- **Instruction 1**: Reproduce the stretch of the algorithm-interview thread from "At this moment" through "are not useful.".
- **Instruction 2**: From the algorithm-interview thread, list the groups of companies the commenter sorts by how they test developer candidates.
- **Instruction 3**: Pick up the algorithm-interview thread where it stops and keep writing.

*** Document passage

Ask HN: How common are Google-style algorithms interviews outside of S.V.? - nso95
======
JaviLopezG
I'm a developer from Spain. I worked in some tech companies and one of my jobs
as a freelancer is helping companies to get the best tech profiles.

Some companies are doing those tests (the less, about 10% but they are the big
ones). Other companies use developing test and give you some days to do it at
your home (about 20 or 30%). The other companies do not know anything, most of
them are consulting companies that are going to sell your time so they do not
mind if you know what you say, if the client is ok, and the client will buy
you because you have to hire 10 profiles and is only finding 5.

At this moment I hired (or helped hire) more than a hundred developers (and
other profiles, but most of them were developers) and based on that experience
I think that these tests are not useful.

If you want to know if a person really wants the position and she knows all
the things needed to develop, the second option may be a correct test.

******
*** Source excerpt

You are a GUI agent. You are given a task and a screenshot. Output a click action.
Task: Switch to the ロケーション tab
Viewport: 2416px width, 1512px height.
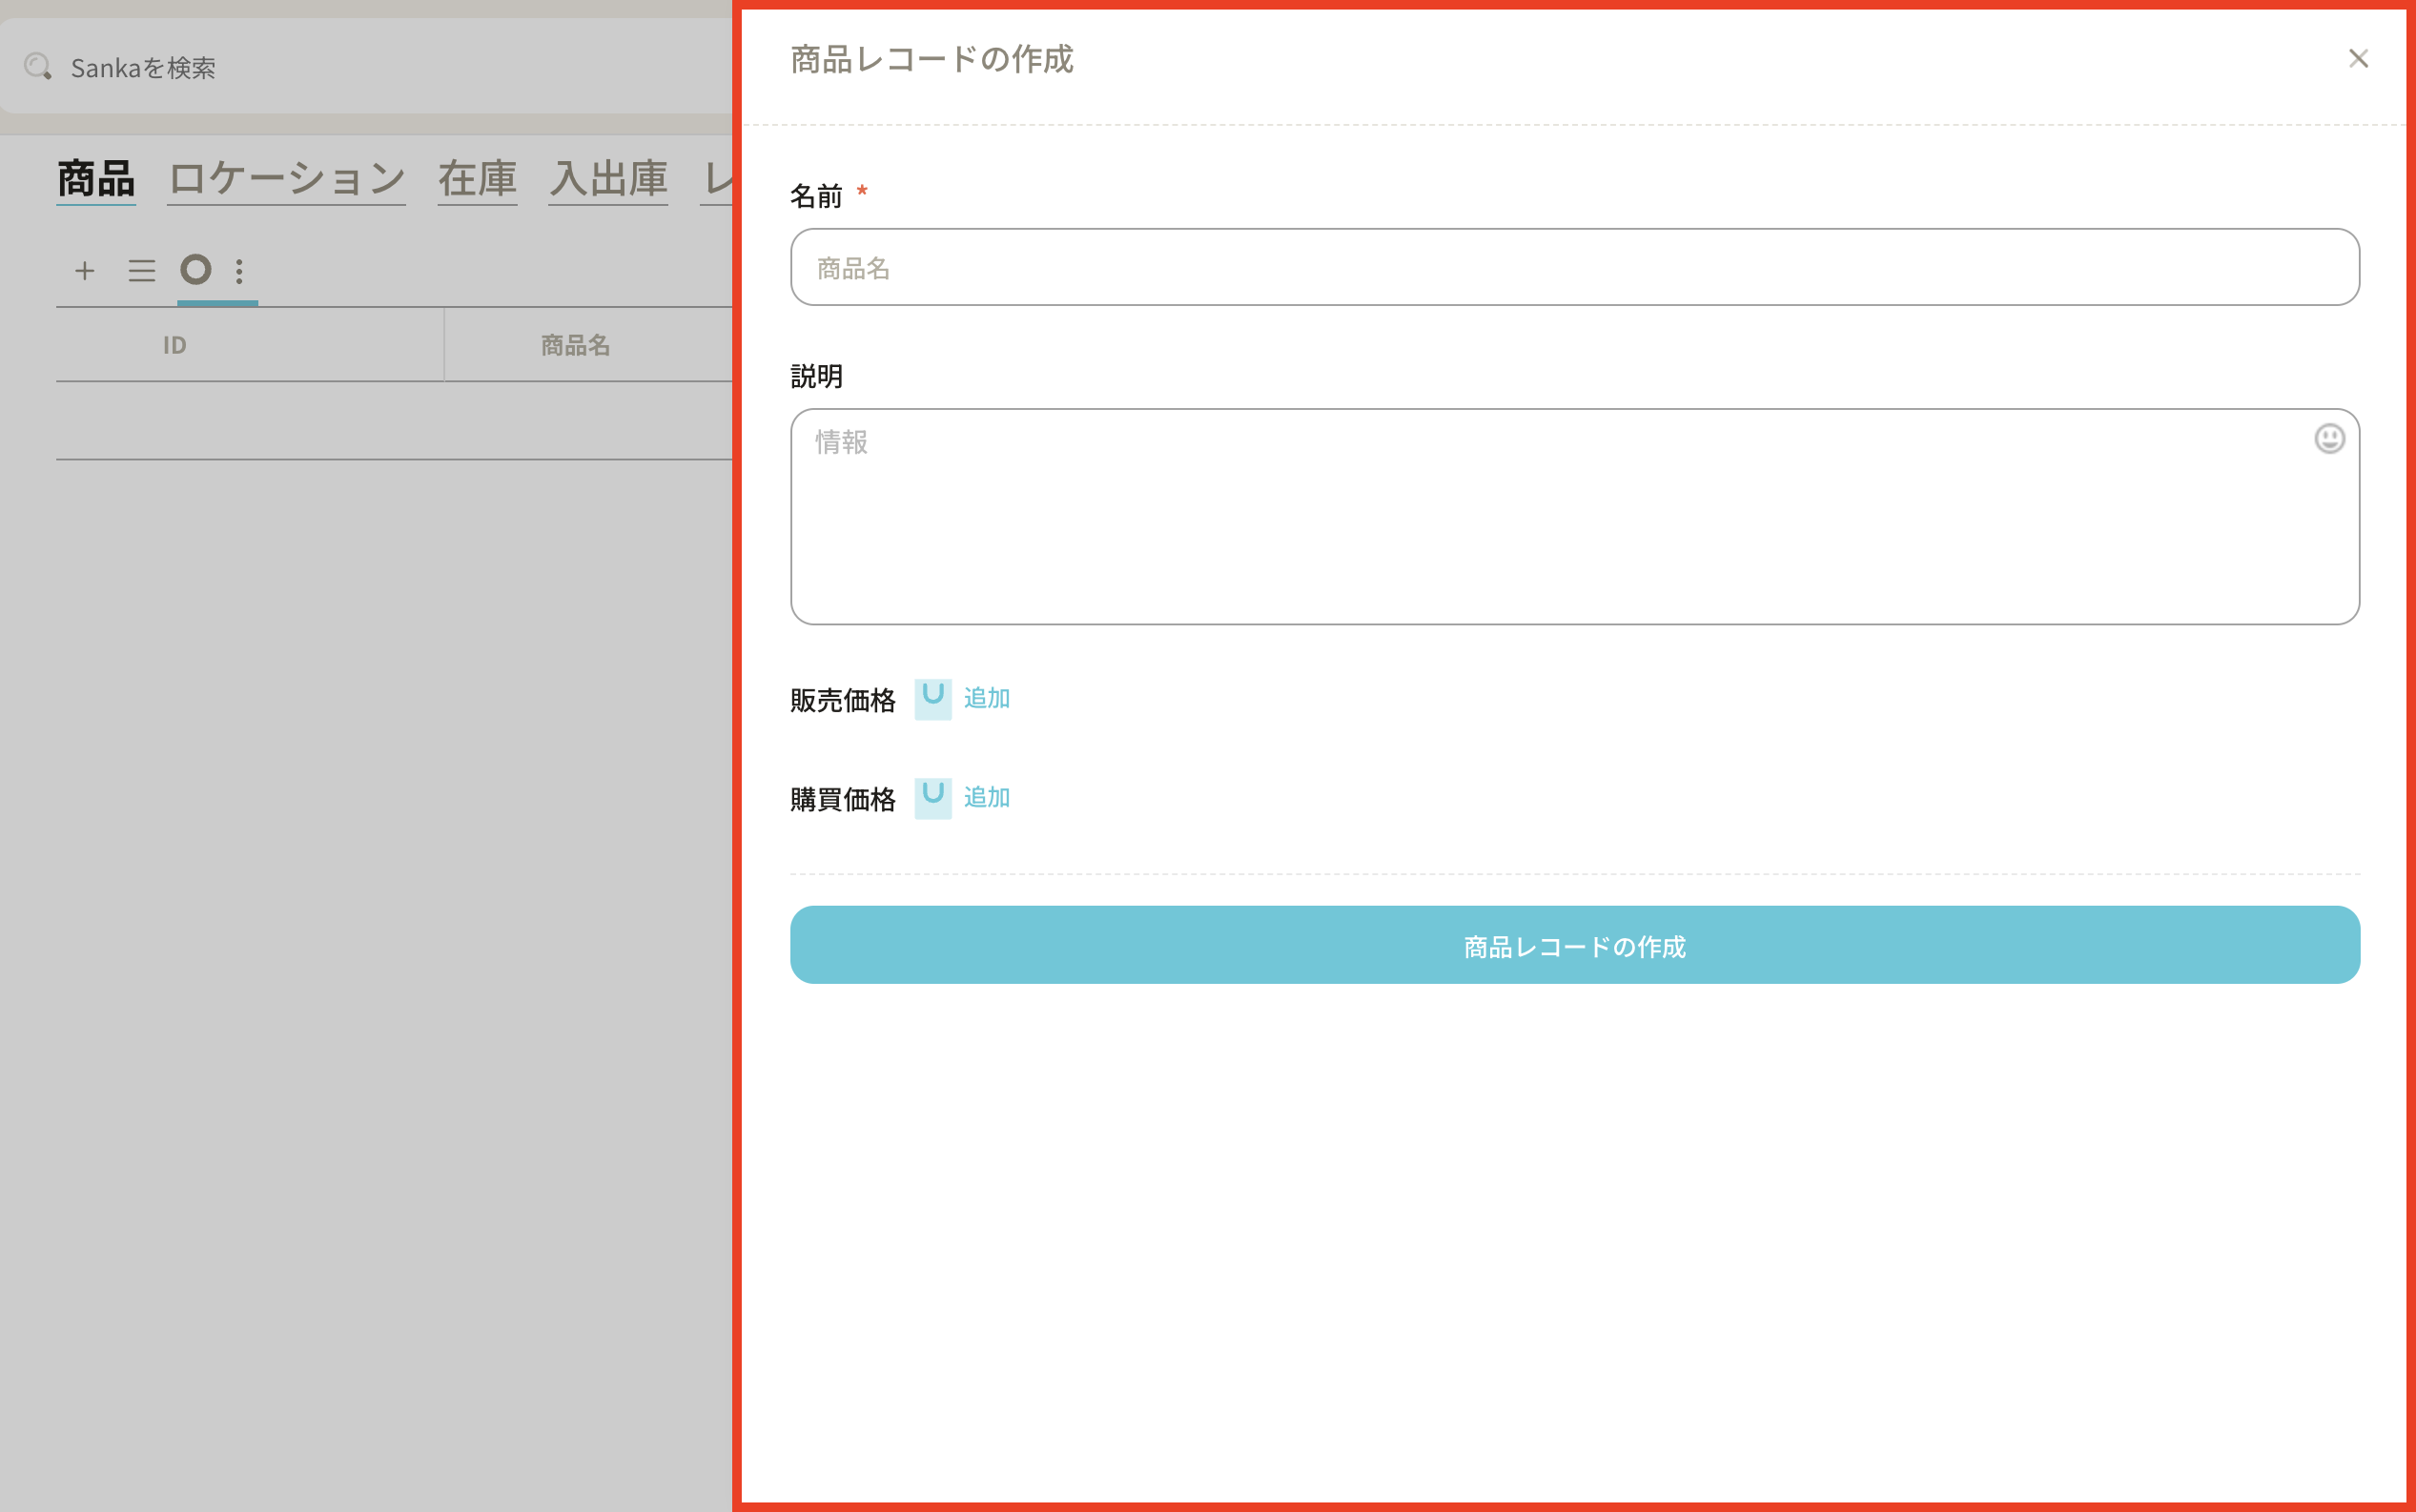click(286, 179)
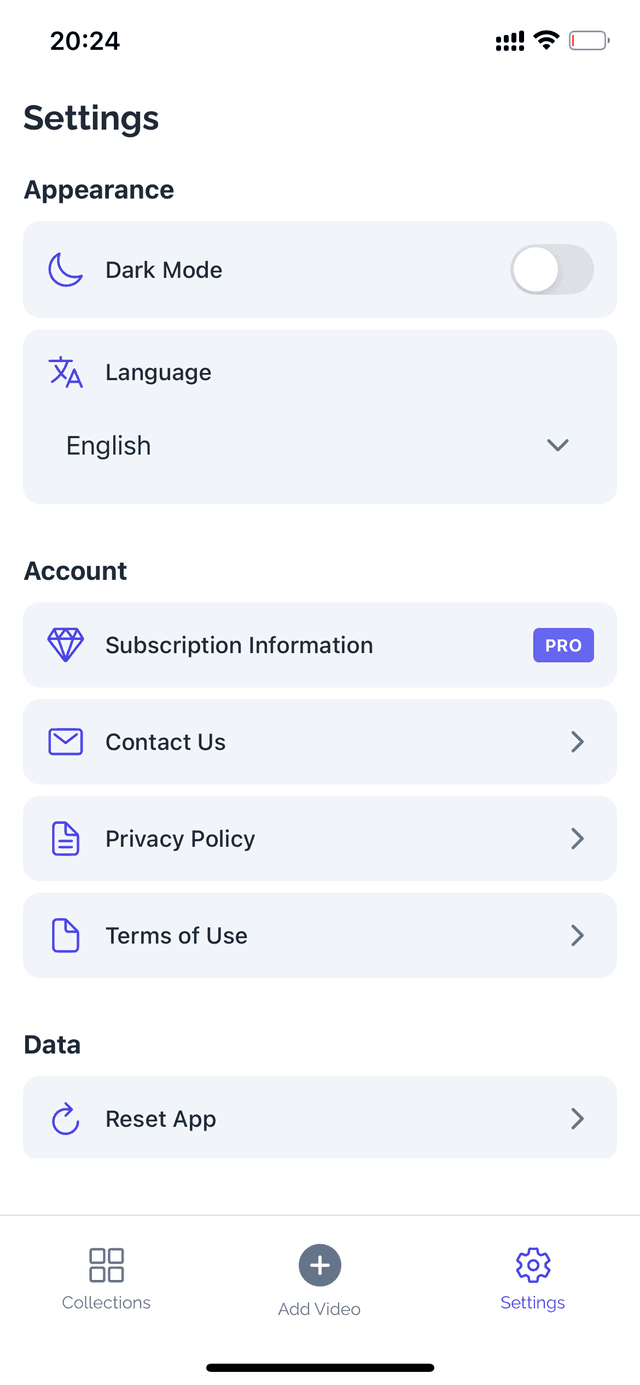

******

- **Exercise response 1**:
At this moment I hired (or helped hire) more than a hundred developers (and
other profiles, but most of them were developers) and based on that experience
I think that these tests are not useful.

- **Exercise response 2**:
- Companies that use Google-style algorithm tests: about 10%, but they are the big ones.
- Companies that give a development test to complete at home over a few days: about 20 or 30%.
- Companies that do not know anything, mostly consulting companies that sell the developer's time.

- **Exercise response 3**:
If you want to know if a person can do the work you have to understand how she
is, and if you want to know what her tech capabilities are you can ask about
some standards like patterns and you can ask to read and explain some real
code.

------
tananaev
I think most companies can't afford to do Google-style interviews. Google can
do it because it's a dream company for many people, so they are willing to
invest a lot of time in preparing for the interview.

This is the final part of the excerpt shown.